> Extracted entries:
★ ★ ★ ★ ★ ★ ★

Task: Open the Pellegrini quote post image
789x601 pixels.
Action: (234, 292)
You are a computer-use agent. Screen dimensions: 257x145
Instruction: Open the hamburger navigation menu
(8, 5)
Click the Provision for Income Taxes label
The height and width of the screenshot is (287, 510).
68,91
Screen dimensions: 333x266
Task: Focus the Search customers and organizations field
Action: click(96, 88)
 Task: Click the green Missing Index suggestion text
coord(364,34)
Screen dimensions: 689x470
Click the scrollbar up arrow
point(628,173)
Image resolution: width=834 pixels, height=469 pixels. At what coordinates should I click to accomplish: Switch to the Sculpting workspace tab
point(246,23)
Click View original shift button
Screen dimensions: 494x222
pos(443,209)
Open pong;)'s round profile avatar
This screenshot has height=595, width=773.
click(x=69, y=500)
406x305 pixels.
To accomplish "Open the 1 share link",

★ ★ ★ ★ ★ ★ ★

> Activity: Every line above should be transcribed exactly.

> Response box:
Task: Open the Pellegrini quote post image
789x601 pixels.
Action: (234, 292)
You are a computer-use agent. Screen dimensions: 257x145
Instruction: Open the hamburger navigation menu
(8, 5)
Click the Provision for Income Taxes label
The height and width of the screenshot is (287, 510).
68,91
Screen dimensions: 333x266
Task: Focus the Search customers and organizations field
Action: click(96, 88)
 Task: Click the green Missing Index suggestion text
coord(364,34)
Screen dimensions: 689x470
Click the scrollbar up arrow
point(628,173)
Image resolution: width=834 pixels, height=469 pixels. At what coordinates should I click to accomplish: Switch to the Sculpting workspace tab
point(246,23)
Click View original shift button
Screen dimensions: 494x222
pos(443,209)
Open pong;)'s round profile avatar
This screenshot has height=595, width=773.
click(x=69, y=500)
406x305 pixels.
To accomplish "Open the 1 share link",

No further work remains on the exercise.